Here’s the God of Stumps again, that tender shoot growing up out of dry ground. Not beautiful, not desirable. Despised, rejected, a co-sufferer of human pain, “yet we considered him punished…stricken…afflicted.” Isn’t that just the human way? When we see someone in pain it makes us uncomfortable, and when we don’t want to press into that discomfort – which often will call us to action or empathy or, even worse, the unheroic action of quiet contemplation – we instead scapegoat. Boy they must have done something really wrong this time. If they could just do this and that, get their life together…
And when it happens to us, the mental illness or the inescapable grief or the relationship crumbling, we heap on the same measure of shame and judgement. If only I had… If only, if only, if only. If only the Lord had laid on someone else our iniquities. If only we could find peace on the other side of our wanderings.
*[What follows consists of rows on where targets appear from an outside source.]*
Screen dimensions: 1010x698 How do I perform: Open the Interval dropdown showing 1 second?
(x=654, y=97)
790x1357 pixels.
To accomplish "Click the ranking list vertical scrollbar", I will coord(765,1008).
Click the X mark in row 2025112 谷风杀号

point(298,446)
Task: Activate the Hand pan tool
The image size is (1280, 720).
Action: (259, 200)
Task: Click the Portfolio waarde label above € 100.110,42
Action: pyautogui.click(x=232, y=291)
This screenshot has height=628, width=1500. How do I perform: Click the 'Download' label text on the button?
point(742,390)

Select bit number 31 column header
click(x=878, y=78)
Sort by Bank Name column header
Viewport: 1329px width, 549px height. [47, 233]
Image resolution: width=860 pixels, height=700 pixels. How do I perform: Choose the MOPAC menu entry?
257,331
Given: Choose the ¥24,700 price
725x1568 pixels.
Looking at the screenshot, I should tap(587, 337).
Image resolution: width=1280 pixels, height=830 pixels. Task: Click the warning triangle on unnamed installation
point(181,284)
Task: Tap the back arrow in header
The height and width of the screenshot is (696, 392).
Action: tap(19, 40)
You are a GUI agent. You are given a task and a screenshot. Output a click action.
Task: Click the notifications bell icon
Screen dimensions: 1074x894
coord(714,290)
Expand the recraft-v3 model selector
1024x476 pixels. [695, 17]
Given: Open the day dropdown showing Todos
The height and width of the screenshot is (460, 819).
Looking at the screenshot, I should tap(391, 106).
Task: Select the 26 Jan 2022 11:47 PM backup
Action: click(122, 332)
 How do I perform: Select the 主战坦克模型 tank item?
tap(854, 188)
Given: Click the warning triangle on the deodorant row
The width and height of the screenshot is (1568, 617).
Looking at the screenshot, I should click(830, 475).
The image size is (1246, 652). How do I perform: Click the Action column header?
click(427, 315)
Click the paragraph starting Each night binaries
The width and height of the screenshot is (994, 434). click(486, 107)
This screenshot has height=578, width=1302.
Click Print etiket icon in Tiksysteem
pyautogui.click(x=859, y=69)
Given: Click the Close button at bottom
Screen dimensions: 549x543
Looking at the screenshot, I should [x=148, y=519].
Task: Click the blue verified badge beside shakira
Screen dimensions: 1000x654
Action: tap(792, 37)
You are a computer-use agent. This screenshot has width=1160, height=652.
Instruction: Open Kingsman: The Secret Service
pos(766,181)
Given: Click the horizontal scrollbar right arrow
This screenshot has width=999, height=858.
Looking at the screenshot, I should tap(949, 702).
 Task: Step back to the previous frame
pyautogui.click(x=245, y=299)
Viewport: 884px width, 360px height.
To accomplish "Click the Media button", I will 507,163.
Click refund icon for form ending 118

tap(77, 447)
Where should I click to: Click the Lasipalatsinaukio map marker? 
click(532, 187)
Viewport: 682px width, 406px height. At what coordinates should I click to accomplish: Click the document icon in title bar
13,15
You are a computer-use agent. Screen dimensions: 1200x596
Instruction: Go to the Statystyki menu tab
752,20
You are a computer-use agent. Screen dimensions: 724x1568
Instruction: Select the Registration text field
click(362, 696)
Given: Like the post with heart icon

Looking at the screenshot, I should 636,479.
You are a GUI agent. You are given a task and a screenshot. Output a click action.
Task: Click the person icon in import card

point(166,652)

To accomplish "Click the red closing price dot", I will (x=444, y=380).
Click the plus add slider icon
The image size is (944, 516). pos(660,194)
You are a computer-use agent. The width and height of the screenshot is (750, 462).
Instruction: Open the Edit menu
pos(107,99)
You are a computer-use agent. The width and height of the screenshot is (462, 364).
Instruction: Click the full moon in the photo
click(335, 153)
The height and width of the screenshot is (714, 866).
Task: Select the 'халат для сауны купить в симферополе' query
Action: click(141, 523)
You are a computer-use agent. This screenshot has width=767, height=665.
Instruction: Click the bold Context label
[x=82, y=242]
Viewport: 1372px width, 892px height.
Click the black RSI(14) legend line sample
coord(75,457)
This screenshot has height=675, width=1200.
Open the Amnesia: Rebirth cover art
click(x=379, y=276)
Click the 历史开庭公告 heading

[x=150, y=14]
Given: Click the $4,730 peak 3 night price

If only we had a co-sufferer in our collective low self esteem.
“Surely he took up our pain and bore our suffering…and by his wounds we are healed.” It is this surety that we look forward to as we light our candles in the dark, dark night.
God of Stumps, you feel what we feel. Cut off. Abandoned. Despised and rejected. In our lowest moments, remind us that joy comes in the morning and walking with you is never walking alone. Give us extra strength to reach out to the poor and the lonely this holiday season despite our own discomforts and sorrows. Amen.